#### DATA:
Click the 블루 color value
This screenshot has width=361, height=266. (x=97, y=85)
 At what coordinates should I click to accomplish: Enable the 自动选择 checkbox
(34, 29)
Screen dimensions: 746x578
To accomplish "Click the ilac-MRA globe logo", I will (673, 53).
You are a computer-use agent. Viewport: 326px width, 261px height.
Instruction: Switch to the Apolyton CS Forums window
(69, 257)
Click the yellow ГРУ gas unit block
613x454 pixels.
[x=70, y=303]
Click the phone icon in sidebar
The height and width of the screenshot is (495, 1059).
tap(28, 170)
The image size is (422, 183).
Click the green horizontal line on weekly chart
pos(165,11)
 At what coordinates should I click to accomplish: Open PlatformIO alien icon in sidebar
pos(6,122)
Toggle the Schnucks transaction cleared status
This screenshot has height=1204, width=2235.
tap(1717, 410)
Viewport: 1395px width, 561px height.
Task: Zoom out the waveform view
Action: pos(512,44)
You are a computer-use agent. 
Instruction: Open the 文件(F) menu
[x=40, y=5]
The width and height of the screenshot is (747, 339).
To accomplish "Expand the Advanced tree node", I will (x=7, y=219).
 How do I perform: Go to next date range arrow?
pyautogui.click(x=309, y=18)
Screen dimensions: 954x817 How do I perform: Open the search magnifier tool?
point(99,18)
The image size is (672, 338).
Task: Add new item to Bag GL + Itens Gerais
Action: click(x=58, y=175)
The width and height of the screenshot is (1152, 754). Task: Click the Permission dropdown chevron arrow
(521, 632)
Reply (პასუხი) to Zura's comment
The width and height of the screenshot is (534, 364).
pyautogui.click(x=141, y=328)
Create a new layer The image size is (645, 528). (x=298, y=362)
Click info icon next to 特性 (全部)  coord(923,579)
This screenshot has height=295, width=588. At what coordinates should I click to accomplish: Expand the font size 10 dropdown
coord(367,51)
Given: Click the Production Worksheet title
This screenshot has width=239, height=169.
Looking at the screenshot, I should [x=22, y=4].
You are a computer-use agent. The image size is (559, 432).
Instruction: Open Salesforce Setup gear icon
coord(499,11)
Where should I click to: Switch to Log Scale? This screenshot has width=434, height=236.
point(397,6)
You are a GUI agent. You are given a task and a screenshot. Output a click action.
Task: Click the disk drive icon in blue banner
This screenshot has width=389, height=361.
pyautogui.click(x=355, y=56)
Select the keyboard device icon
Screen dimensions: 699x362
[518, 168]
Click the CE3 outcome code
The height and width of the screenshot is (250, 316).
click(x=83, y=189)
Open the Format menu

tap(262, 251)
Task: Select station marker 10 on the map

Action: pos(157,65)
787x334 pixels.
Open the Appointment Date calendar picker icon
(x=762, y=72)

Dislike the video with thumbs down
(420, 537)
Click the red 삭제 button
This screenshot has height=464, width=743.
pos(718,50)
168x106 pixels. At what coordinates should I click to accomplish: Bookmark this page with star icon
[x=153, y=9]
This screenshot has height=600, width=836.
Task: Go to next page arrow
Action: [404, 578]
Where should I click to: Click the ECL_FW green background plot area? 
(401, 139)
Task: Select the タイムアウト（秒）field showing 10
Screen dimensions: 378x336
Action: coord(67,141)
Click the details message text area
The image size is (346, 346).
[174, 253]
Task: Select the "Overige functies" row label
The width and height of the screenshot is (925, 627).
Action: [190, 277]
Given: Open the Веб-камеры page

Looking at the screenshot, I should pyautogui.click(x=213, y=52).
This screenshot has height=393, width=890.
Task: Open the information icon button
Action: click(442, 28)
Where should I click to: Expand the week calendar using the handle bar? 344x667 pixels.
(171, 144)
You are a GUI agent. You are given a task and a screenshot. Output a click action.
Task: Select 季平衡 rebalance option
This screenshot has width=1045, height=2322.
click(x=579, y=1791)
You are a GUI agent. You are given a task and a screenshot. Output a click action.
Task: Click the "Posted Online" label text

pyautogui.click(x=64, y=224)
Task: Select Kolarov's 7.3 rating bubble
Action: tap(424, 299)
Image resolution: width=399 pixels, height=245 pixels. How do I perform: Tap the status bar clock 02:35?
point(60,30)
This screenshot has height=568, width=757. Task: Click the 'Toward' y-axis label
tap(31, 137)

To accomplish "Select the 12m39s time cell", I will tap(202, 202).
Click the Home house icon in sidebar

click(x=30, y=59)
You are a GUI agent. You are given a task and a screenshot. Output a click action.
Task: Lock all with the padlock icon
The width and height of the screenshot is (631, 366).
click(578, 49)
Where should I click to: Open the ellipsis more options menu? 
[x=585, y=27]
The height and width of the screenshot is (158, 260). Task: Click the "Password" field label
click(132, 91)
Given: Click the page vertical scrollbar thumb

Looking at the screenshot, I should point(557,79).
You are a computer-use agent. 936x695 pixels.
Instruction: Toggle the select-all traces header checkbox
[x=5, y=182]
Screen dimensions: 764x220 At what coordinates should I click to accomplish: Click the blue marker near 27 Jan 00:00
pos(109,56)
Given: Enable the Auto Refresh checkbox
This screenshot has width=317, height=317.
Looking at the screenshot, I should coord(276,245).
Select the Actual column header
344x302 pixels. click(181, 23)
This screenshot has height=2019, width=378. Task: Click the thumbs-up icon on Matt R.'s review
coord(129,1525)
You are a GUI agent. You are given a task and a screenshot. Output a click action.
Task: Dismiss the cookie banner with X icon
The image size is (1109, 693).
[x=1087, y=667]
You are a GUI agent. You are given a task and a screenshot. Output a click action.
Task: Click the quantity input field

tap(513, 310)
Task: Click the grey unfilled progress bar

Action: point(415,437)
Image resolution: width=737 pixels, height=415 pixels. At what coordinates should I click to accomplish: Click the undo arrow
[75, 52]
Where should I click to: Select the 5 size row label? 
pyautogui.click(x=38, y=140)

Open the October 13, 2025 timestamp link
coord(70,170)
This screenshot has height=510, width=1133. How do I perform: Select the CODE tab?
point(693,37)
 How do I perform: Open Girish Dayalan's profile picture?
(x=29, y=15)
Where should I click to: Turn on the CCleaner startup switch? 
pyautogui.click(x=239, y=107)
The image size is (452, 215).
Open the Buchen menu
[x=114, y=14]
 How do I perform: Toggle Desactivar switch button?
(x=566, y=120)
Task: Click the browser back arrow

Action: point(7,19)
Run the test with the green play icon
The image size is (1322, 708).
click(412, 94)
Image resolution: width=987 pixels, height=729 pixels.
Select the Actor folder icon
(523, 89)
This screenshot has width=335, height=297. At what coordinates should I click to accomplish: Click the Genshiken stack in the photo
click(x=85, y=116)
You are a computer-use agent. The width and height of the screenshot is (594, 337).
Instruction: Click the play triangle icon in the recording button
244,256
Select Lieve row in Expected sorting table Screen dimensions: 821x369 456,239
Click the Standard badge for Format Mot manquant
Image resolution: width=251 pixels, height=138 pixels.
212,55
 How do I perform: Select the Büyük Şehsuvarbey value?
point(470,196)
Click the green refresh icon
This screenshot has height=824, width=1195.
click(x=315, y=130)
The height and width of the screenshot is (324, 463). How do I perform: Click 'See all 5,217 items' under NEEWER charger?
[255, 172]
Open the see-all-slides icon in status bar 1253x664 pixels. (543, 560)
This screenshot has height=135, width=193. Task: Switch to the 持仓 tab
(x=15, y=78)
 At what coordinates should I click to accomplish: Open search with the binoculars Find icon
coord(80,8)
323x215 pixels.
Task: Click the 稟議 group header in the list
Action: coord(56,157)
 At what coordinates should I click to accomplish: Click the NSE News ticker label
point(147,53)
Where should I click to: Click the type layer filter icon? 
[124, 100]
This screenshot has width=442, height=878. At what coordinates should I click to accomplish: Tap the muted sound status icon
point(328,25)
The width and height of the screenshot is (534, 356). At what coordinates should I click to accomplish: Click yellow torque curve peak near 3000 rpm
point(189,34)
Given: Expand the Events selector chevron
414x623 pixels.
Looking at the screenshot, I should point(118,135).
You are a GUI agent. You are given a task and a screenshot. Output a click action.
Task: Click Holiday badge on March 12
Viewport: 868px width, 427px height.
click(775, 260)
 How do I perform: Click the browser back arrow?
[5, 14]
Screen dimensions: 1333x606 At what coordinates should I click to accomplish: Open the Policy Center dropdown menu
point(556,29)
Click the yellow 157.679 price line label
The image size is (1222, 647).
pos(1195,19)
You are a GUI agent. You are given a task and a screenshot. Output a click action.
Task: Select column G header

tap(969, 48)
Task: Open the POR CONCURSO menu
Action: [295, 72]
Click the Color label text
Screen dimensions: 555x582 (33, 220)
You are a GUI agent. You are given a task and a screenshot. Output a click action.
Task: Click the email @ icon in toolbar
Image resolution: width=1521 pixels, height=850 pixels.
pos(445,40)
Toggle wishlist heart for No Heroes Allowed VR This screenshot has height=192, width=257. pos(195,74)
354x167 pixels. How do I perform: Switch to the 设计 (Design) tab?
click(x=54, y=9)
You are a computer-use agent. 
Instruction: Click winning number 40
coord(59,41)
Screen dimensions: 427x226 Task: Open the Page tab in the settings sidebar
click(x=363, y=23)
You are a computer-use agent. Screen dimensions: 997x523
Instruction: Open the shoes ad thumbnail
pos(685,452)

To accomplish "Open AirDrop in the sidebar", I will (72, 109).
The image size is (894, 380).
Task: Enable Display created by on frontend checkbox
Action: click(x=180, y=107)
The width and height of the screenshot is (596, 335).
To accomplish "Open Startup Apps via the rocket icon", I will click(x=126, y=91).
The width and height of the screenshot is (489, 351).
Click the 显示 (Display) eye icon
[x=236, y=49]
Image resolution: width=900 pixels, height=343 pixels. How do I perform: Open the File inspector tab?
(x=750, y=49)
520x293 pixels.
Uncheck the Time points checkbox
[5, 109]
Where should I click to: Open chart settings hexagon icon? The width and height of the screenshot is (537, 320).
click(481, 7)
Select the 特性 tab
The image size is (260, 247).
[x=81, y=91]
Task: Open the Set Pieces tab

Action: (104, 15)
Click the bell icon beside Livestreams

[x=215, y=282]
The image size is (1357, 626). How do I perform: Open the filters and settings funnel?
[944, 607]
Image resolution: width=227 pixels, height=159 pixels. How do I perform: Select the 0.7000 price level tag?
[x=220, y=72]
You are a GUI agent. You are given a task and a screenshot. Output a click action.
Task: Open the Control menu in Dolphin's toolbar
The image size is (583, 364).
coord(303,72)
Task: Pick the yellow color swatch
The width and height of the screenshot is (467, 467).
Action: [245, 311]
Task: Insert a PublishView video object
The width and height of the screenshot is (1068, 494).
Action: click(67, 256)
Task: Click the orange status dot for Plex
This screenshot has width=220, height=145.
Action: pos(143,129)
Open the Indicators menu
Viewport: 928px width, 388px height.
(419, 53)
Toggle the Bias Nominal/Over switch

#### EXERCISE GOAL:
Copy out each line of the data that includes the string "banner".

#### WRITTEN RESPONSE:
Task: Click the disk drive icon in blue banner
Task: Dismiss the cookie banner with X icon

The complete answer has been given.